Ankle Sprain Care
Ankle sprain is a common event in contact sports. Anyone who has played soccer, football or other sports that include running and jumping has more than likely had anywhere from a mild to moderately severe ankle sprain. Other activities that can result in an ankle sprain include dance line, dance or working on uneven ground.
Nearly 85% of ankle sprains occur on the outside of the ankle. This is called an “inversion sprain”. The lateral collateral ligament is damaged. This also includes ligaments that attach to the fibula, tibia and large bones of the ankle. Those structures are the most vulnerable. The description given to a trainer or doctor is “I felt my foot just roll over.” When this happens the injured individual may hear a “pop” or a “tearing sensation” in the ankle. Protecting the injured ankle as quickly as possible will help with the recovery.
The “eversion sprain” or the ankle rolling in is very infrequent, but when it occurs the sprain can be more severe. The medial collateral ligament is injured. Fractures may be present and many times surgery may be required.
Ankle Sprains Are Graded As To The Severity Of The Injury:
Grade 1 – Localized tenderness with no discoloration around the ankle. There may be a slight limp or no limp at all.
Grade 2 – Bruise noted on either side of the heel and swelling noted around the ankle joint. Pronounced limp that can be present from a few days to a couple of weeks.
Grade 3 – Wide spread discoloration and swelling around the ankle. Loss of definition of the Achilles tendon and the inability to bear weight on the ankle while walking. Fracture needs to be ruled out.
What is a High Ankle Sprain?
The high ankle sprain is a more serious injury to the ankle joint. The injury involves ligaments and fascia above the lower outside of the ankle. These ligaments are an attachment between the tibia and fibula. The purpose of these ligaments is to add stability to the ankle joint by strengthening the attachment of the two bones. The ankle takes a significant amount of stress and strain from running and walking. Injury takes place when the ligaments are torn. Thankfully, this injury is less common than the “inversion” sprain that occurs to the lower outside of the ankle.
The cause of the high ankle sprain is from a sharp rotational move to the ankle. It is common in impact sports such as football, soccer, basketball, and volleyball. It can happen in the yard or at a work site by stepping in a depression or shallow hole in the ground causing your ankle to twist.
Treatment may take 6-8 weeks and in some cases even longer to heal. In addition to usual case management for ankle sprain, a walking boot may be necessary. If a fracture of the tibia occurs and surgery is necessary, it could take 12 weeks or more. This injury is not to be taken lightly. Maintaining a good range of motion during the healing process is important for a good recovery. Following your doctor and therapist’s treatment recommendations will assist in a favorable recovery.

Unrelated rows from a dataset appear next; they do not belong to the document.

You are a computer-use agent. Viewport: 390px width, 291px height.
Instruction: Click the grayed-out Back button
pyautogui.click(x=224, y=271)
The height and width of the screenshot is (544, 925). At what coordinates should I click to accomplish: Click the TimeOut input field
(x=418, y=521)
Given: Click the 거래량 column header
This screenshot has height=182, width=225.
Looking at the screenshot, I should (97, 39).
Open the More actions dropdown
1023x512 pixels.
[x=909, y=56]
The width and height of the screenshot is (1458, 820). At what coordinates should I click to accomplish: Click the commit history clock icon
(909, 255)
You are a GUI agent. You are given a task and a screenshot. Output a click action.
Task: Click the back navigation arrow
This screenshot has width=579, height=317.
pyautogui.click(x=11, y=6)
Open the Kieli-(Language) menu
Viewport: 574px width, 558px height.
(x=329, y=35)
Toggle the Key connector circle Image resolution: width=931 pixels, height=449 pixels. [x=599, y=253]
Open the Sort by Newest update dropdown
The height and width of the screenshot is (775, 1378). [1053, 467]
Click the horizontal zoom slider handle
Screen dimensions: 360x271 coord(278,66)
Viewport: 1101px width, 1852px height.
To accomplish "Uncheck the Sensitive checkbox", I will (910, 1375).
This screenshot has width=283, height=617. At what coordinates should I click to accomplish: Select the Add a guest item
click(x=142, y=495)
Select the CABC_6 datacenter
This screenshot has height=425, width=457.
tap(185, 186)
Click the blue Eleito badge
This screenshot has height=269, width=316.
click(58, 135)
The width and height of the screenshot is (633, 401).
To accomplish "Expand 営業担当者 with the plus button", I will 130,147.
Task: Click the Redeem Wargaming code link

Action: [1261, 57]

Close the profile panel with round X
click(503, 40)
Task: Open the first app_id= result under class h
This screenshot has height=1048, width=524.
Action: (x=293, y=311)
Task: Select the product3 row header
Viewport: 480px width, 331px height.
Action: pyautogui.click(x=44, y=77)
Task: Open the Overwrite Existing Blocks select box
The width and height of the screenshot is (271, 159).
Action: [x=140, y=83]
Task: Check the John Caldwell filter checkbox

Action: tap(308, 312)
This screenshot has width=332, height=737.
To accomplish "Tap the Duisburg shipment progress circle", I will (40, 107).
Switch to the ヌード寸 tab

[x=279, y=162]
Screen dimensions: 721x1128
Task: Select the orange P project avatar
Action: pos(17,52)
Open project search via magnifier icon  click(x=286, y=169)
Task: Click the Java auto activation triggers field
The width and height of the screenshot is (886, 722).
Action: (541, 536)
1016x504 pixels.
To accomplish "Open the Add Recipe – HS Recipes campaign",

Consulting a doctor who cares for injured athletes and understands the healing cycle is the best choice to minimize the ankle becoming a chronic and reoccurring problem. This could adversely affect future sports performance or ability to work at some occupations.
The doctor will be doing an examination to see if ligaments have been torn or other damage has occurred to the ankle. Examination procedures will be used to indicate the extent of the ankle injury.
The doctor may have x-rays taken or order a MRI. Fractures and total tendon tears need to be considered. Guidelines have been established for the use of x-rays for an ankle injury.
For the first 3-5 days the use of RICE (rest, ice, compression and elevation) should be followed. Weight bearing should be avoided and the use of crutches is recommended. Your doctor will re-evaluate your ankle at this time and possibly a short ankle cast or support will be applied.
Treatments such as ultrasound or other electrotherapy can help control the acute pain and expedite the recovery so other treatment can be given. With improvement joint mobilization can be done to facilitate the recovery and establishing correct joint movement.Rehabilitative exercise will now begin to include range of motion, proprioceptive training and recommendation of strengthening routines. These will be non-weight bearing.
Should the therapy fail to achieve the goals that were set after the injury and chronic ankle instability occurs, a referral to an orthopedic surgeon should be considered for further evaluation.
Results of Treatment
Treatment results for ankle sprain are generally good. Some important statistics for the care and treatment of the ankle sprain are:
- Approximately 30% of patients have pain and swelling for at least 6 months after the injury.
- Some restrictions and limitations may occur with these injuries to include work and sports activities. Less than the desired level expected in athletes has been reported by about 70% of the athletes with residual disability in the ankle.
- About 20% of athletes will have re-injury to the ankle.
Summary of Patient Instructions
- Begin walking and bearing weight as tolerated. DON’T overdo it!
- Once therapy begins, precise exercises for proprioception rehabilitation is needed.
- Advanced imaging (MRI) may be needed if weight cannot be tolerated or chronic pain (even at night) is present.